**ACTION ITEM**:
Write out, as an exact transcription, the line that has "Latest Updates (675, 194)" and each line after it through the end of the data below.

[[ MATERIAL FOR THE TASK, beginning ]]

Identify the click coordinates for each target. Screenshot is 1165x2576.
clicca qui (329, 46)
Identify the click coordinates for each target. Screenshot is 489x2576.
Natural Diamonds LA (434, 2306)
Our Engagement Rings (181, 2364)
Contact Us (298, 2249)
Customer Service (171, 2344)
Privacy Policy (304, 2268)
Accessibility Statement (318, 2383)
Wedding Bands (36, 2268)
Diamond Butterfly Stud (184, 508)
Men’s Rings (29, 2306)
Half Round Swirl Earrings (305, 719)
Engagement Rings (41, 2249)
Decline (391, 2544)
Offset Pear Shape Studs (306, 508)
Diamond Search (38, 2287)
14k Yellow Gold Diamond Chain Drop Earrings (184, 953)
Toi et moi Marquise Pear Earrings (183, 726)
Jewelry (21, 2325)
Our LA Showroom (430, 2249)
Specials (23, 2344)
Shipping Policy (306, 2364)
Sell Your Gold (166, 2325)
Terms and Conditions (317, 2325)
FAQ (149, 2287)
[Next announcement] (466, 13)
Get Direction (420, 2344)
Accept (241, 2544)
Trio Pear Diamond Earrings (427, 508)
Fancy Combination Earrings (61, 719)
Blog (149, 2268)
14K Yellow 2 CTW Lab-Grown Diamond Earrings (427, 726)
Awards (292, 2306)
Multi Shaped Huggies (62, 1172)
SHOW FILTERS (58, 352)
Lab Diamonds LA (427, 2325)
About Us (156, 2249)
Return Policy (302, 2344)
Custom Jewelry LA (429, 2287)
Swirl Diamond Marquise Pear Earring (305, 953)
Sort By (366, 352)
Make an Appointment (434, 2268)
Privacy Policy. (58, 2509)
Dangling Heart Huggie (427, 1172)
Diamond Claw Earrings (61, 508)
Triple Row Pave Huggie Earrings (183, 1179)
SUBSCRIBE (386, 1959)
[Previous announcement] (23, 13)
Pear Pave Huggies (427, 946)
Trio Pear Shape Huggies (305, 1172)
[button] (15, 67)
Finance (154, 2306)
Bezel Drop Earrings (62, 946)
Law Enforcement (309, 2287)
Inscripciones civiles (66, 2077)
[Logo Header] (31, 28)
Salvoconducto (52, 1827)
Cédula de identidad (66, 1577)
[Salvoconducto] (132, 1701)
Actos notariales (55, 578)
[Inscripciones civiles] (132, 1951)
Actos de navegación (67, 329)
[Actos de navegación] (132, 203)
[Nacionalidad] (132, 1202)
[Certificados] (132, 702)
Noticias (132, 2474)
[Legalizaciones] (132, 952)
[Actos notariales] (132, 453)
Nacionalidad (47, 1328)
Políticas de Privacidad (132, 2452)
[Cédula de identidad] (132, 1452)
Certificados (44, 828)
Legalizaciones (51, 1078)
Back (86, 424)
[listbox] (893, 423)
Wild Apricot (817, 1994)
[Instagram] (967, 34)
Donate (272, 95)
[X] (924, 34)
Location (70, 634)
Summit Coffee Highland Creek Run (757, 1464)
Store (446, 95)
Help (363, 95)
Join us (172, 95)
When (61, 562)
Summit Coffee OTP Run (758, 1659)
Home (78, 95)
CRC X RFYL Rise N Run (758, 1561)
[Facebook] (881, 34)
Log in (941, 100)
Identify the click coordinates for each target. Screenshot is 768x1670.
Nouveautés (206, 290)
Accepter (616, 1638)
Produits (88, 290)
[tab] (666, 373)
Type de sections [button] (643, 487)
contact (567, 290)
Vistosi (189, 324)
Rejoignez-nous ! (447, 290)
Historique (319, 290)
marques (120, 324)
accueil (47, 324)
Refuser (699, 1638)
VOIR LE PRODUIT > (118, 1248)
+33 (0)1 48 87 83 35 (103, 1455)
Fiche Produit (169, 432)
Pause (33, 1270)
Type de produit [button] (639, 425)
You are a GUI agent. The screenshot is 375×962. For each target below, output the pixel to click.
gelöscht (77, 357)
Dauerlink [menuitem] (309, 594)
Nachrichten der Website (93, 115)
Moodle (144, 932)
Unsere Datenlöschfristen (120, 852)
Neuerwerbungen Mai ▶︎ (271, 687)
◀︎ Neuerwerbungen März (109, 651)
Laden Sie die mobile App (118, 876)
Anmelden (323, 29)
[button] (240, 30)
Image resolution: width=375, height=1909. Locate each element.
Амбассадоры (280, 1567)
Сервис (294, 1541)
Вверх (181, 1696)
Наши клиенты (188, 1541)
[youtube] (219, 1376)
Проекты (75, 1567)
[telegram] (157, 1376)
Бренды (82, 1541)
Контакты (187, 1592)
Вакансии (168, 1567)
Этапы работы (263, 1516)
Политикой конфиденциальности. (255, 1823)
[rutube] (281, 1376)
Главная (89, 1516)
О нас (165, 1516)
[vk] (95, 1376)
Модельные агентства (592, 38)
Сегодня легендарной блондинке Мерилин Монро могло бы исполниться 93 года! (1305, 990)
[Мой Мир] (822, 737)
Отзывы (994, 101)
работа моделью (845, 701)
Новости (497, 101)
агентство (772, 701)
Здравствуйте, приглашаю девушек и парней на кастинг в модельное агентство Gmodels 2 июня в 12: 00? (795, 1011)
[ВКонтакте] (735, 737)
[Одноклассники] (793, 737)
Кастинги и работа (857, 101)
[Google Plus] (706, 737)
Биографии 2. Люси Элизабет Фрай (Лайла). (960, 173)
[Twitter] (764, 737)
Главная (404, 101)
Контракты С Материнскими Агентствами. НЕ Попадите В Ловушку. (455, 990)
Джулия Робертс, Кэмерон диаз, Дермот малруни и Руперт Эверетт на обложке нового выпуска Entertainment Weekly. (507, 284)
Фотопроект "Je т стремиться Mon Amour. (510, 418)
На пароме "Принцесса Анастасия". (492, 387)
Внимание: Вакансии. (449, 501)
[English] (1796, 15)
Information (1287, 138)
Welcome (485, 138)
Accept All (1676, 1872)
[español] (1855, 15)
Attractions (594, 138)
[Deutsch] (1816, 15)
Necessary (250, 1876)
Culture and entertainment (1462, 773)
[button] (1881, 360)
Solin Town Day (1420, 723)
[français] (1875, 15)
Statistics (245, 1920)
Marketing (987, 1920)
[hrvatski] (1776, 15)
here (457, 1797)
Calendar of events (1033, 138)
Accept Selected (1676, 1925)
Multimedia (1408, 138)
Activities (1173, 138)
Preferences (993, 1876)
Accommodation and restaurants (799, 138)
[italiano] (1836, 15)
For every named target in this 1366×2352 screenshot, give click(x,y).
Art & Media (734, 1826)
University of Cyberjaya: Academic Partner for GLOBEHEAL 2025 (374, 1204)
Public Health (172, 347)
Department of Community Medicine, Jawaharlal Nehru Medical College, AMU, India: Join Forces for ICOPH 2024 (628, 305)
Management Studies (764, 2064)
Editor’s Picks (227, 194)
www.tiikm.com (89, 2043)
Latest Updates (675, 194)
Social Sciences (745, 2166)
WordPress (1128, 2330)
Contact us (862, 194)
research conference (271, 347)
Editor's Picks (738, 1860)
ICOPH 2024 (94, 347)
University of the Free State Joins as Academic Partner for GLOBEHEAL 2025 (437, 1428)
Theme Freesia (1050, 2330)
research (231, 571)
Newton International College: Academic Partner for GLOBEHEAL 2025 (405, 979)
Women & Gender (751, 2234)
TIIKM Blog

[[ MATERIAL FOR THE TASK, end ]]

**SOLUTION FOR THIS EXERCISE**:
Latest Updates (675, 194)
Social Sciences (745, 2166)
WordPress (1128, 2330)
Contact us (862, 194)
research conference (271, 347)
Editor's Picks (738, 1860)
ICOPH 2024 (94, 347)
University of the Free State Joins as Academic Partner for GLOBEHEAL 2025 (437, 1428)
Theme Freesia (1050, 2330)
research (231, 571)
Newton International College: Academic Partner for GLOBEHEAL 2025 (405, 979)
Women & Gender (751, 2234)
TIIKM Blog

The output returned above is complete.